Part 34 (1/2)

”'Better keep away, my man,' the doctor said; 'I won't answer for what will happen to you if you go back.'

”'I ain't no quitter,' was the answer. 'I'm a Boston wharf-rat, I am, an' I stays wid de gang!'

”That doesn't sound like a heroic speech, Eric,” said the first lieutenant, ”but it looks to me like it's the real stuff.”

”It surely is,” agreed the boy.

”He went back with a bite of food for all the men below and they worked on steadily. By the way the stuff came up the pipe they must have worked like demons. Every ear was keen for sign or sound of trouble, but the afternoon wore on, the sand came hurtling from the pipe and the caisson sank lower and lower.

”'How much further?' I asked Father, just as the evening was beginning to draw in.

”'Not more than an inch or two,' he said triumphantly. 'I tell you what, I envy those fellows down there. They're real men. I doubt if I'd have the nerve to do it myself.'

”Suddenly there came a m.u.f.fled roar below.

”'There it is!' cried the young scientist, and he made a bolt for the air-lock.

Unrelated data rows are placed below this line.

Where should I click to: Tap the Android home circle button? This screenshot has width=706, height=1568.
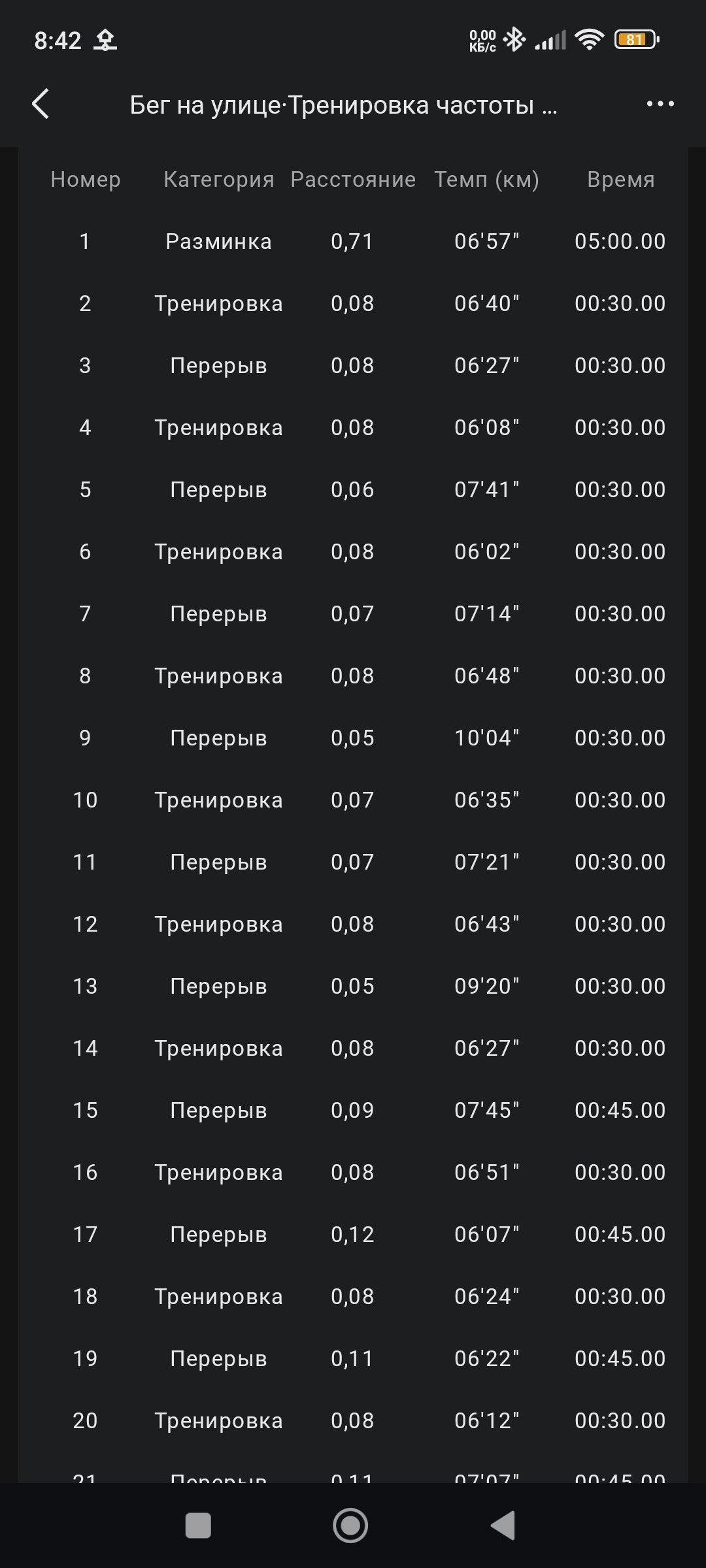point(350,1526)
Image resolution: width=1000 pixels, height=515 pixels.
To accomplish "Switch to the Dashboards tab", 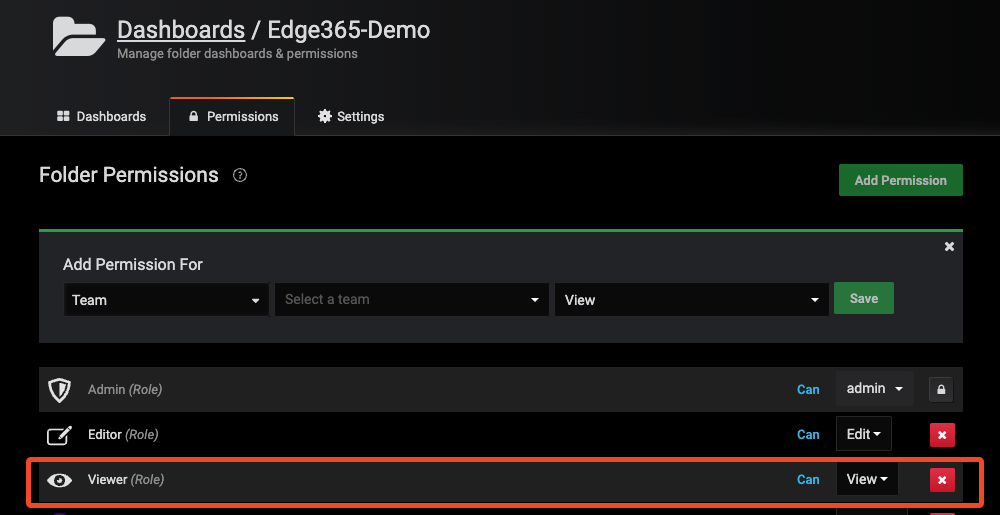I will (102, 116).
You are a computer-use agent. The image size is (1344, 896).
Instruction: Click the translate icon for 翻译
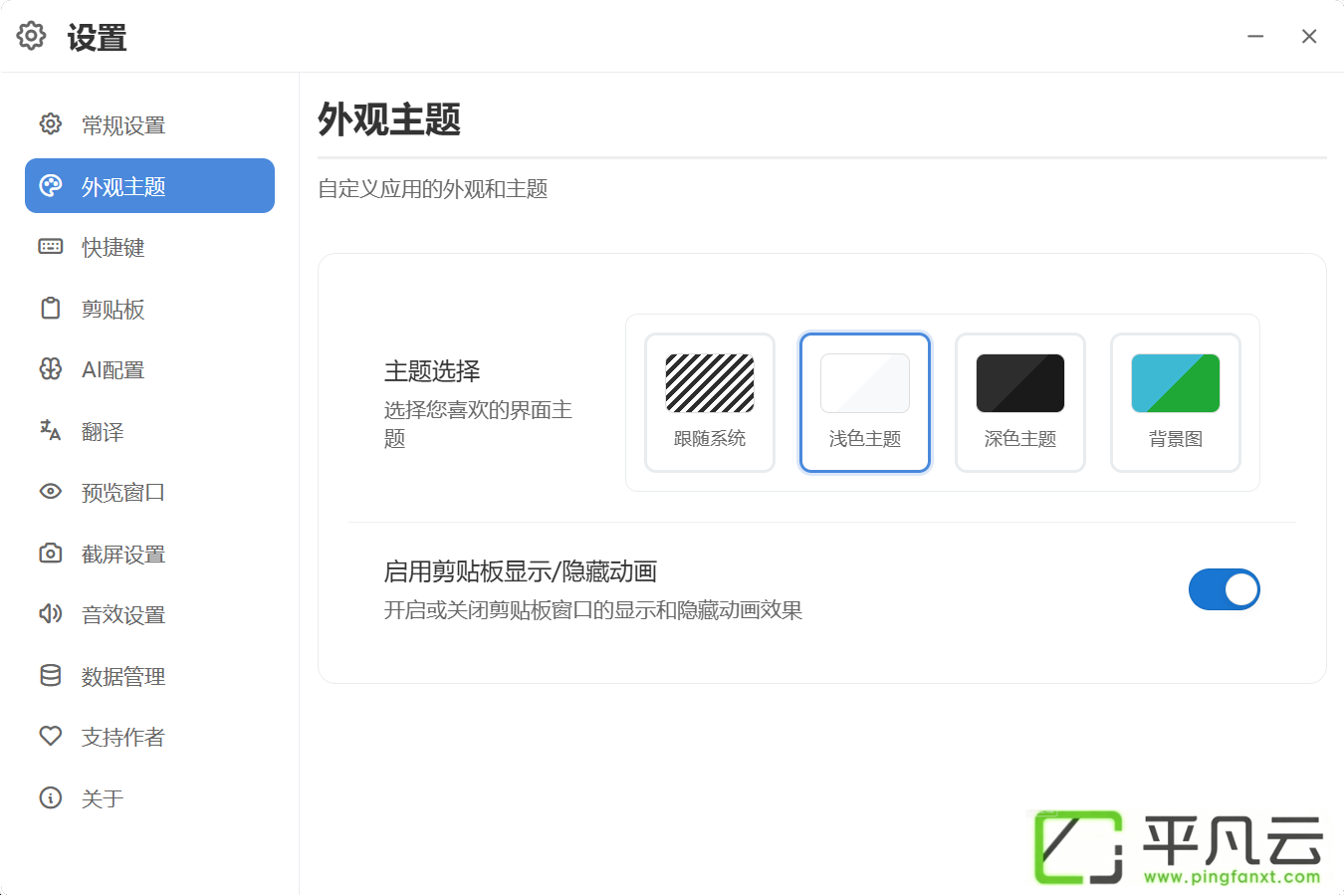[x=51, y=430]
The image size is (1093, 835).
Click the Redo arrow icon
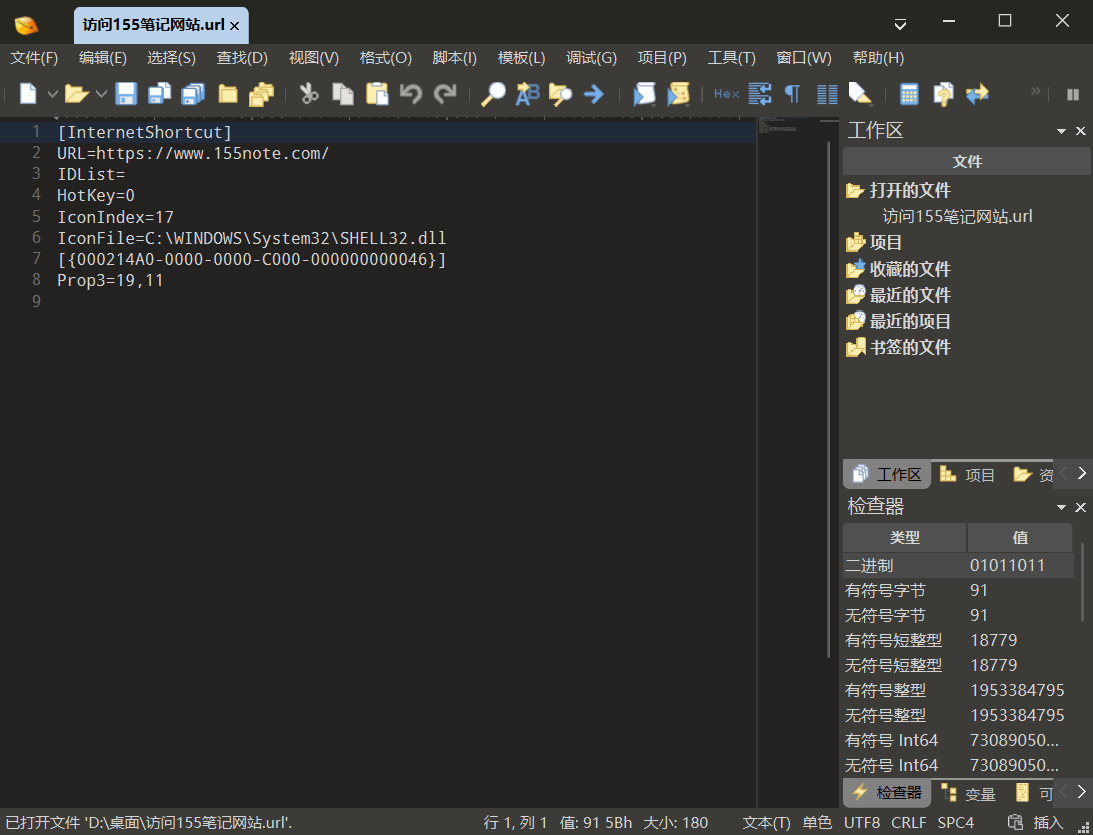(x=445, y=94)
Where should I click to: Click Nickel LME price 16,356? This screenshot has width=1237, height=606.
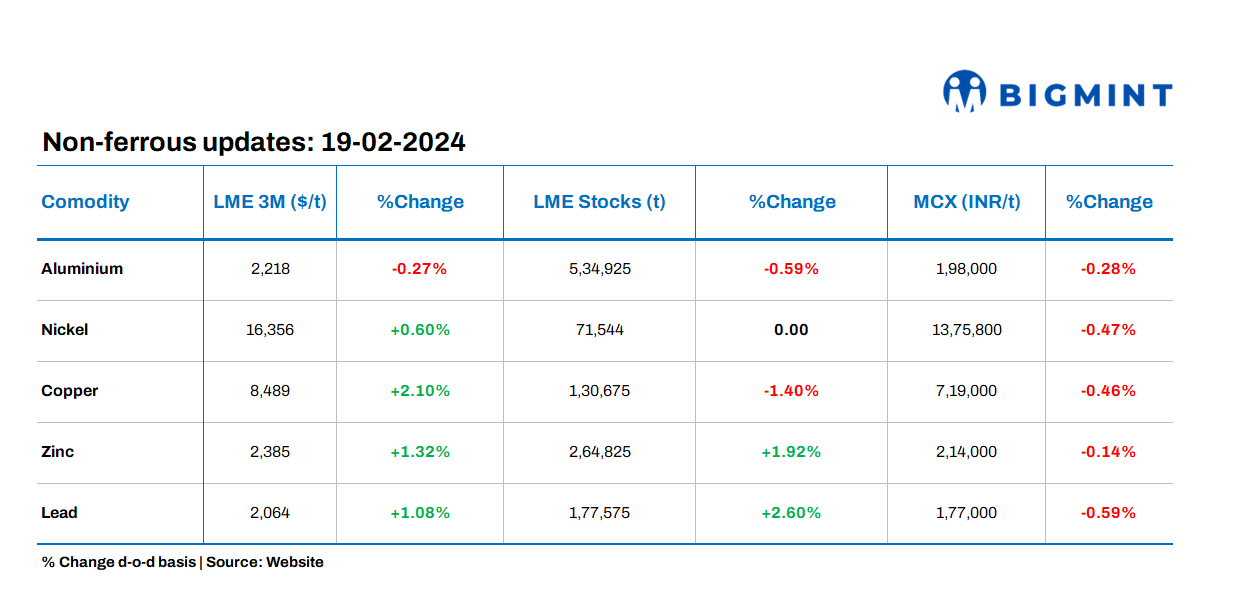pyautogui.click(x=270, y=329)
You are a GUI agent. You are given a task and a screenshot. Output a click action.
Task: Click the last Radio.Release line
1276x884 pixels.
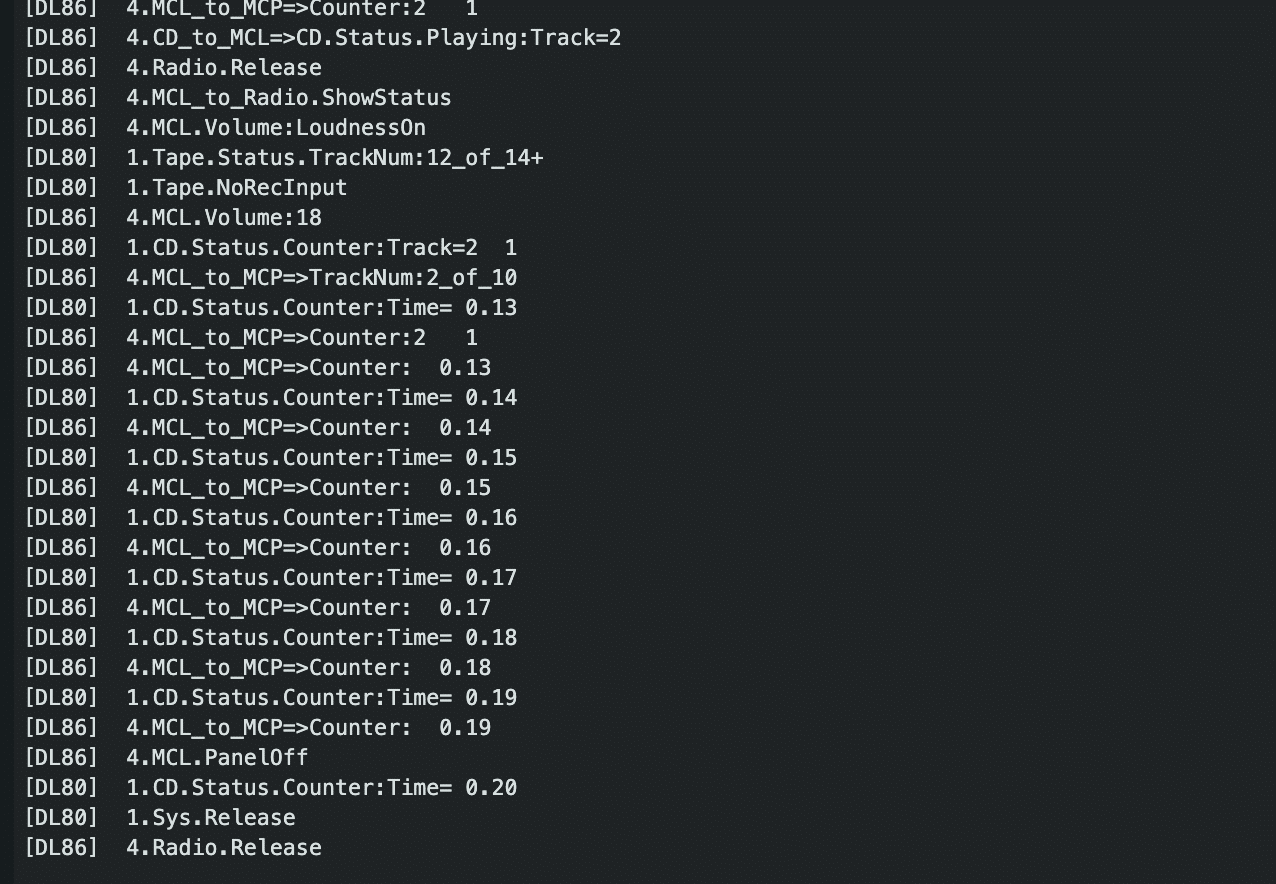pos(172,848)

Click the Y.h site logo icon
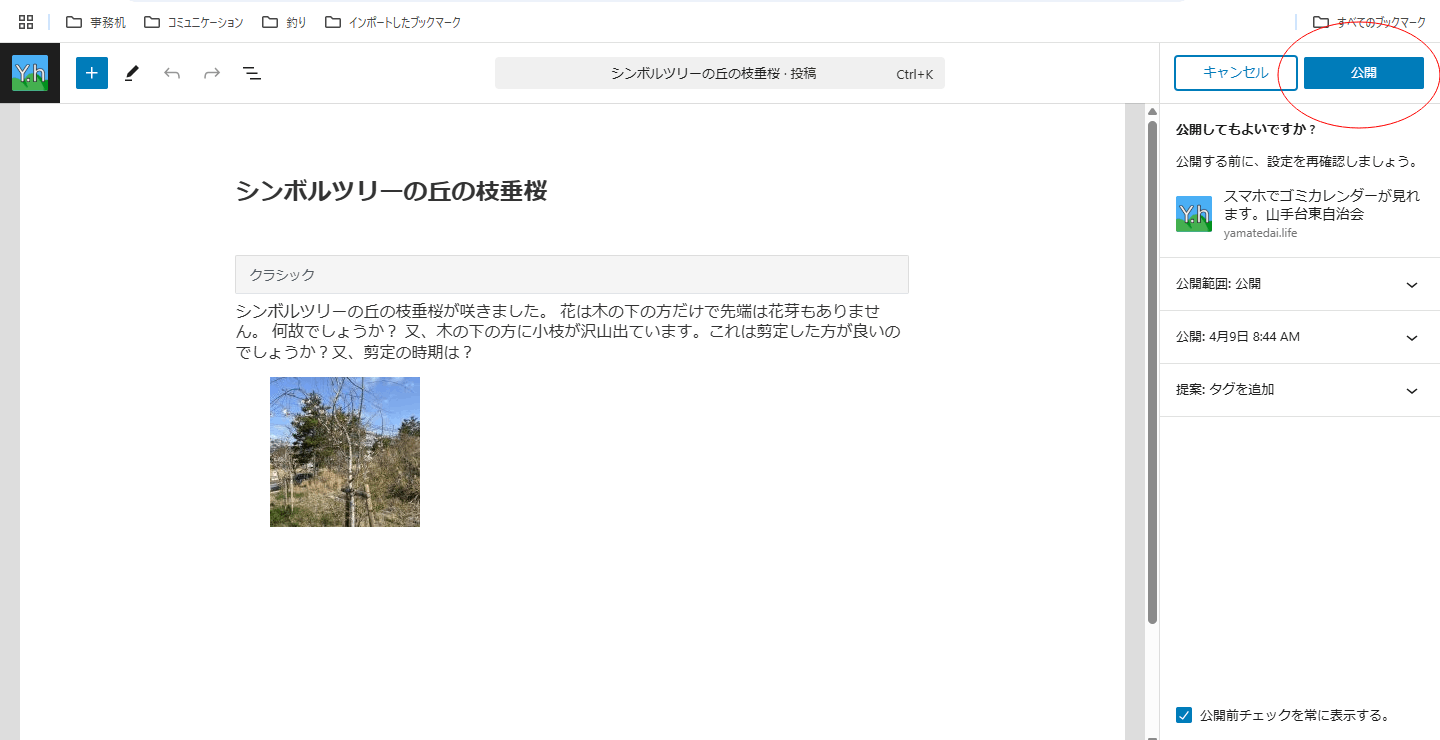[30, 73]
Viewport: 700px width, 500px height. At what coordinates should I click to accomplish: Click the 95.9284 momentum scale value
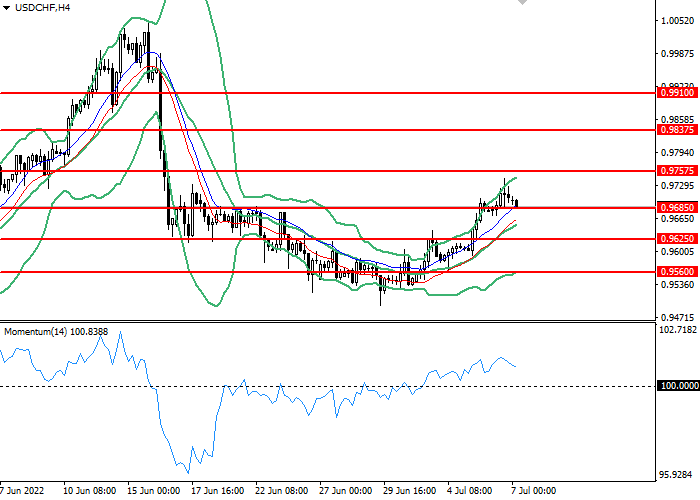[678, 475]
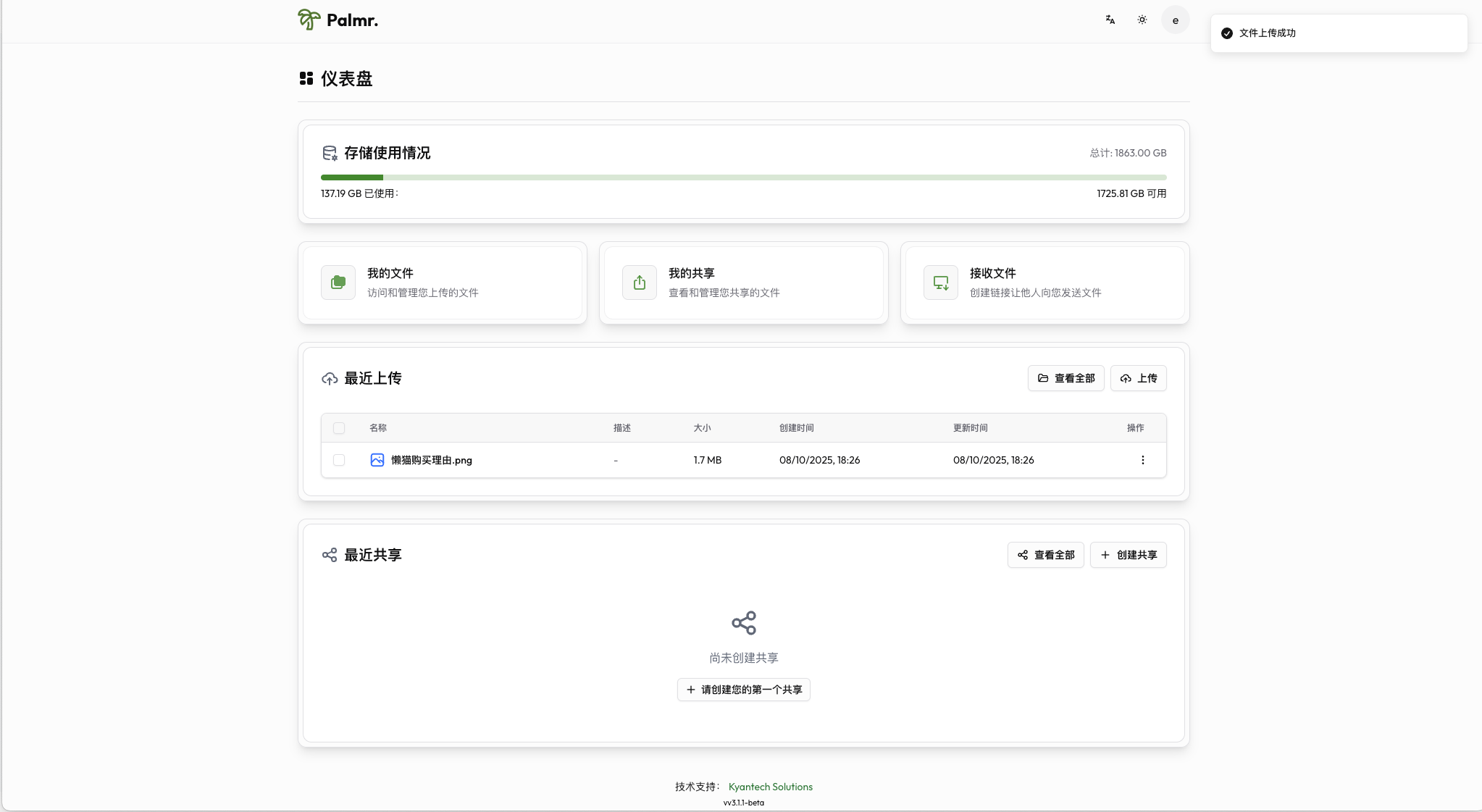The height and width of the screenshot is (812, 1482).
Task: Click the 创建共享 button
Action: coord(1128,555)
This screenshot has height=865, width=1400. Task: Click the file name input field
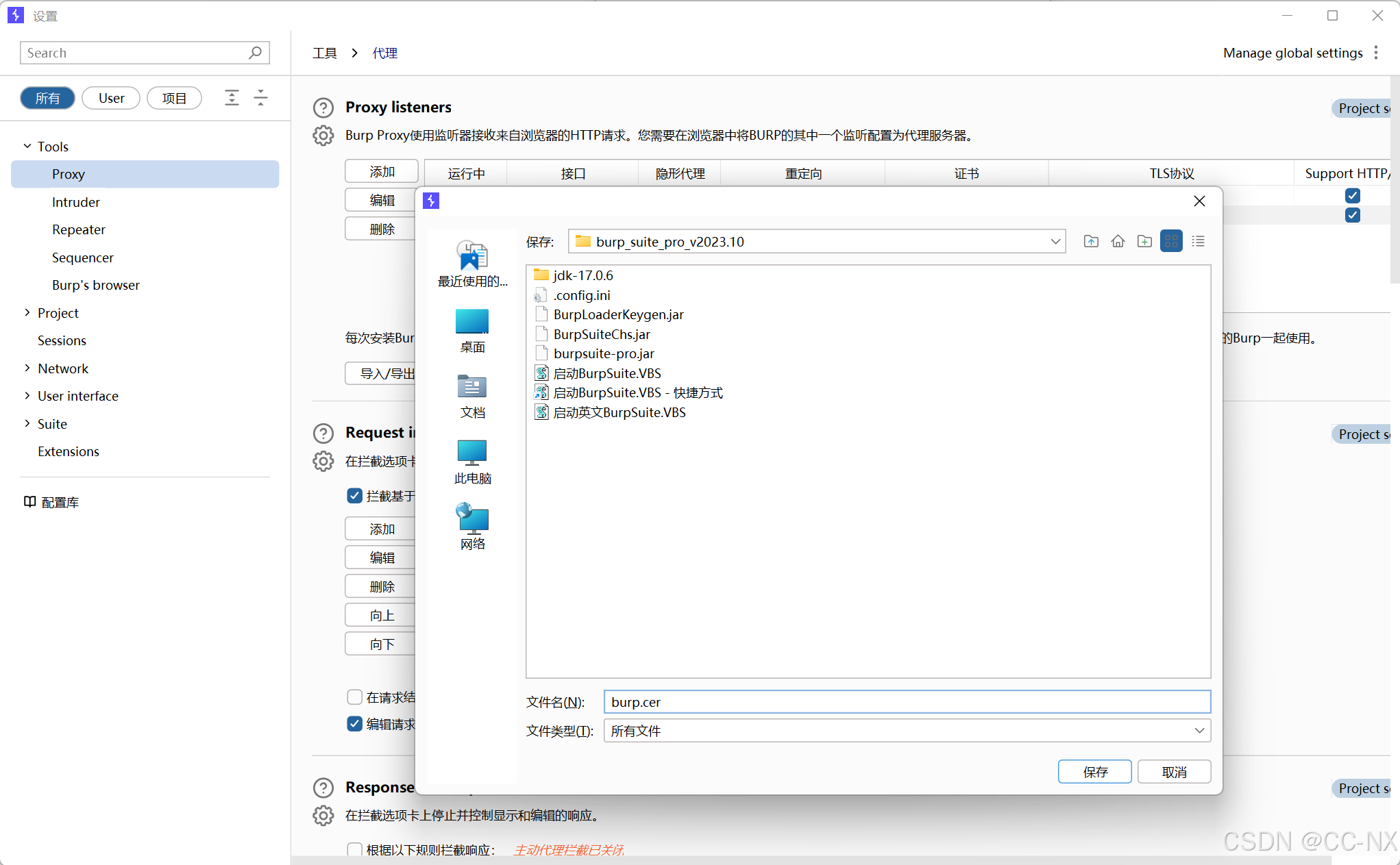906,702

”Father was not more than a second behind him, waiting only to make sure of the point to which the structure had been sunk. The caisson was within three quarters of an inch of the required depth!

”Meantime, down in the caisson, the feared disaster had occurred. The gas had come up with a rush, almost like an explosion. In the green glare of the candles, burning sulphur and hydrogen flames instead of oxygen, the men were staggering, here and there, unable to find the way out.

”Griffin took charge. It was his hand that led every man to the ladder.

Nine men crawled up.

”As the minutes pa.s.sed, the anxiety at the head of the shaft grew intense. No more workers came. Fourteen men had gone down; only nine had returned. There were then five men still unaccounted for. First one rope was dropped without result, then another. This time some groping hand--it proved to be Griffin's--encountered the rope, and found a sufferer. He tied the rope around his comrade and the man was hoisted up. Four times this was done, but the fourth was a huge, powerful Irishman, called Howard. When he was pulled up, entirely unconscious, he stuck fast in the hole and could not be pulled out.

”By an exertion of self-control and endurance, that no one ever has been able to understand, Griffin climbed that ladder into the top where the gases were at their foulest. Though all his comrades had been too far gone for several minutes to move, even to help themselves, he succeeded in pus.h.i.+ng and pulling Howard's unconscious body until it pa.s.sed through the hole.

”A hand was stretched down to reach Griffin and bring him to life and safety, when the overwrought system gave way. He loosed his handhold on the ladder and fell.

”A groan went up from those above. It was a thirty-foot fall. Had the rescuer, the hero, been killed? Scarcely could a man fall in such a way in an air shaft and live.

”There was no need to ask for volunteers. Two men, one of those who had been in the caisson all day and was one of the first rescued, and another, who had not gone down at all, leaped for the ladder. The doctor caught the first by the shoulder and thrust him aside. The other descended a few feet and then came up again, to fall unconscious at the edge of the shaft. Another sprang forward, and yet another, clamoring for leave to go down.

”Just at that moment there was a faint tug at the rope, the first rope, which had been left hanging down in the pit. Hardly expecting anything, one of the men started to haul it in.

”'Come here, boys,' he cried; 'Griffin's on!'

”With their hearts in their mouths, the men hauled in, and the limp and apparently lifeless body of the foreman came to the surface. How he had ever managed to fasten the rope around him was a mystery. His hands, with the flesh rubbed from them to the bone, showed that when he had lost hold on the ladder he had still retained presence of mind enough to grasp the sides and had slid to the foot. There he had found the end of the rope hanging and in a last flicker of understanding had tied it around himself.”

”Did he get all right again?” asked Eric eagerly.

”He was blind for six weeks, but finally recovered. Two of the men were seven months in hospital, and one became permanently insane. Four got 'bends,' that fearful disease that strikes caisson-workers, but happily, none died from the terrible experience.”

”And the three quarters of an inch still lacking?”

”The cylinder settled just that much and no one ever had to go down the shaft again. The caisson was filled with concrete and the air-shaft sealed.”

”And that was the final effort of the sea?”

”Not quite. A month later a storm came up and drove the steamer against the cylinder with such force that eight of the plates--though an inch thick and braced with rigid solidity--were crushed in. Father had taken precautions against such an accident by having had a number of extra plates made, and the lighthouse was finished and turned over to the government three days before the expiration of the time required by the contract. It was a case of man's struggle with the elements, and man won.”